Non starò a dirvi quello che penso del metodo coercitivo e del collare a strozzo, penso che non importi a nessuno, e comunque credo lo si percepisca benissimo da questo racconto. Non ho letto libri o ricerche scientifiche sull’argomento, mi basta averlo vissuto sulla mia pelle. Non starò nemmeno a riproporvi l’eterna lotta tra il collare e la pettorina, sono discorsi fini a se stessi che non portano mai a niente. Quello che farò è rivolgermi ai proprietari e ai giovani educatori e istruttori, quelli che iniziano adesso, che escono freschi dagli studi, che sono il futuro della cinofilia e non vedono l’ora di imparare a stare sul campo. Siate sempre curiosi, vigili, attenti, non smettete mai di osservare i cani. Guardateli quando sono legati e ancor di più quando sono liberi, cercate di carpire le loro emozioni e i loro stati d’animo, come questi diventano palesi attraverso le posture, i loro segnali, i loro atteggiamenti. Lasciateli liberi di esprimersi, di essere se stessi, di essere cani, semplicemente. E non vi fidate di chi cerca di trasmettervi solo dei dogmi, di chi non fa appello alla scienza, alla ricerca, a chi ancora crede che si possa giustificare qualsiasi violenza solo perché sono animali e prima di tutto conoscono il linguaggio dei conspecifici. Certo, è indubbio che mamma lupa metta i cuccioli a pancia all’insù quando esagerano o li scrolli dalla collottola quando vuole sgridarli, ma davvero pensiamo che i nostri cani siano così ottusi da non capire che noi non apparteniamo alla stessa specie? Anch’io – che appartengo alla generazione degli anni ’80 – mi sono vista lanciare diversi zoccoli dalla mamma dietro alla famosa frase “vieni qua che non ti faccio niente”, ma questo non significa che l’avrei accettato dalla mia insegnante o dal mio datore di lavoro, anche se nella nostra società sono superiori in termini gerarchici, non vi pare?

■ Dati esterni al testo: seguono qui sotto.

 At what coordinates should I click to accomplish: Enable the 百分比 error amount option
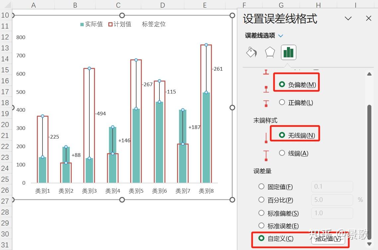pyautogui.click(x=261, y=200)
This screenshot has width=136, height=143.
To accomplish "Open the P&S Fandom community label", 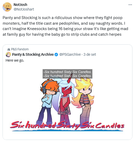I will coord(20,49).
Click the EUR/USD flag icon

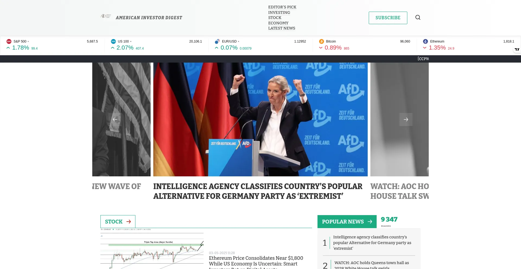pos(217,41)
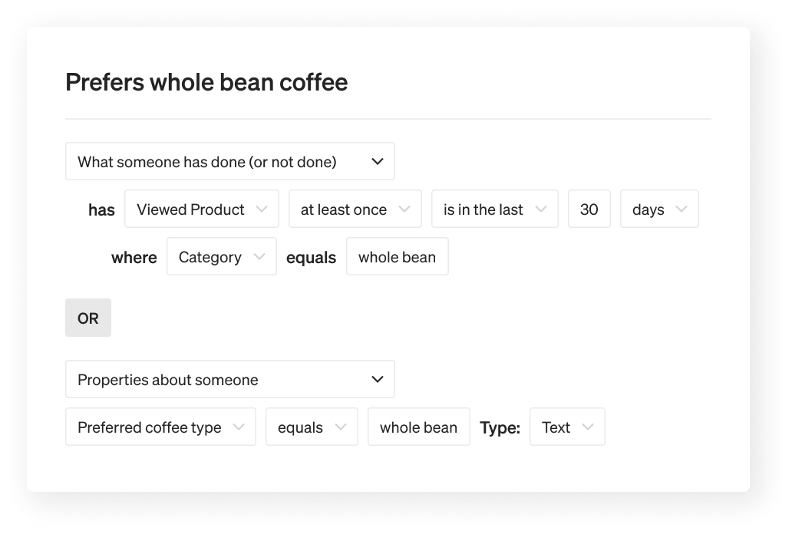Open the Preferred coffee type property dropdown
792x534 pixels.
pyautogui.click(x=160, y=427)
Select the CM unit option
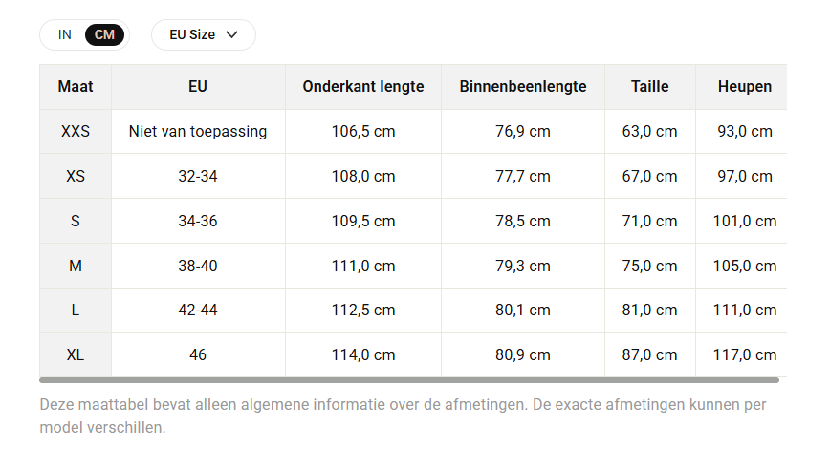This screenshot has width=830, height=472. 104,35
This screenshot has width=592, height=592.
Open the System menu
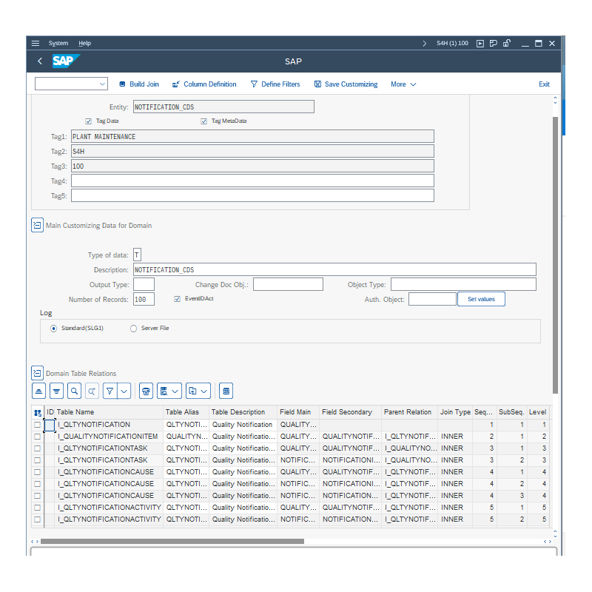click(58, 43)
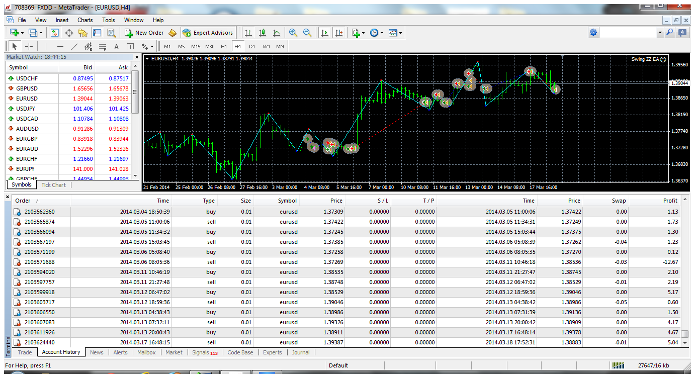Select the Crosshair cursor tool

[x=29, y=46]
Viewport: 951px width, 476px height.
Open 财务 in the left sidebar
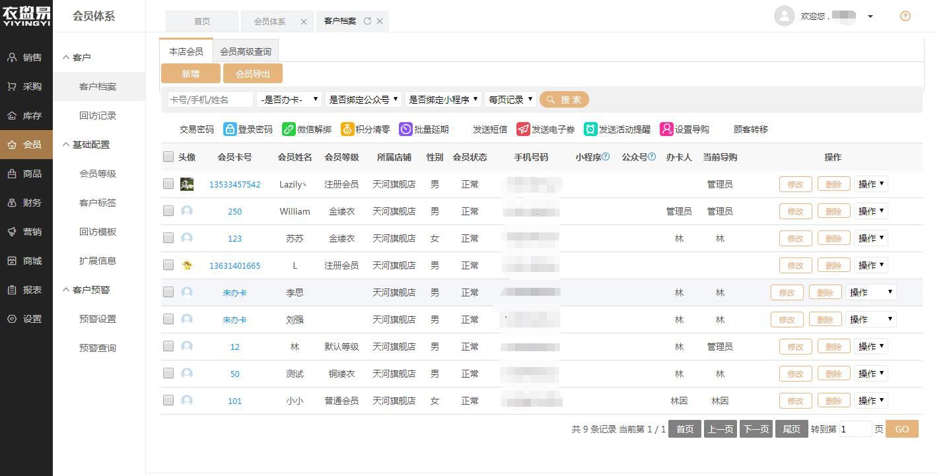pos(26,203)
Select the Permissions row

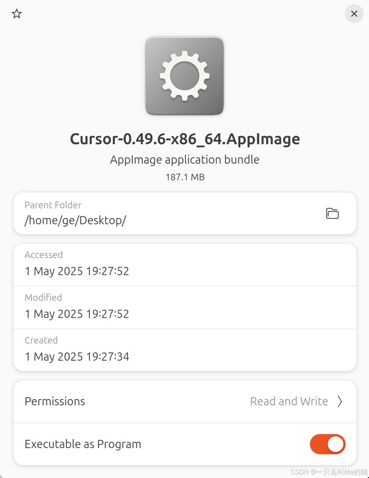click(x=185, y=401)
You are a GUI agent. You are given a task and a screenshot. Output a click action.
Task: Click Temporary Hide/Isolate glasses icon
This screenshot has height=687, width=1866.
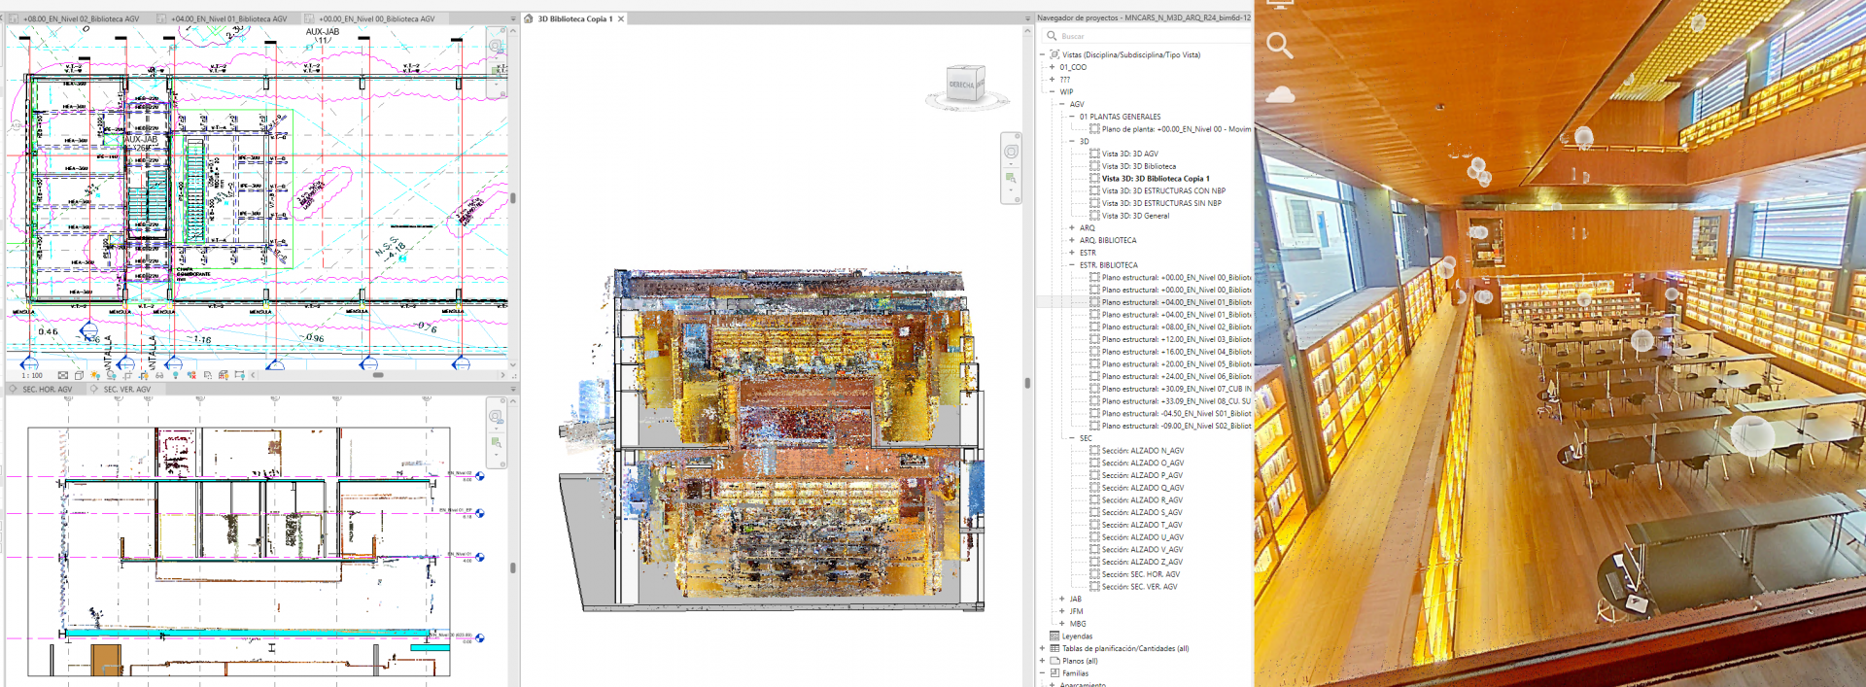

Vi dirò com’è andata a finire. Nel 2016 ho smesso con questo tipo di attività sportiva e Obelix sta benissimo. Ha quasi 13 anni e fa la vita da Principe. Sì è molto calmato (complice l’età), esce con la pettorina e la lunghina, spesso e volentieri lo libero. E osservandolo in questa nuova veste, ho scoperto che ha molte più competenze comunicative di quello che credevo, è lui che decide, è lui che evita, è lui che si avvicina. Avrei potuto continuare a coercirlo e contenerlo per sempre, ma non avrei mai scoperto la sua vera personalità. Esattamente come potremmo crescere i nostri figli tenendoli mano nella mano senza mai farli cadere, senza mai farli rischiare, senza mai farli esplorare, potremmo farlo con i nostri cani. Ma che tipo di adulti sarebbero un domani? Avrebbero le competenze per affrontare la vita e il mondo esterno? Sarebbero in grado di comunicare le loro esigenze, i loro bisogni, la loro presenza? No, credo di no. E allora, da qualsiasi parte stiate, fate come me, siate dei cinofili ribelli.

Sempre.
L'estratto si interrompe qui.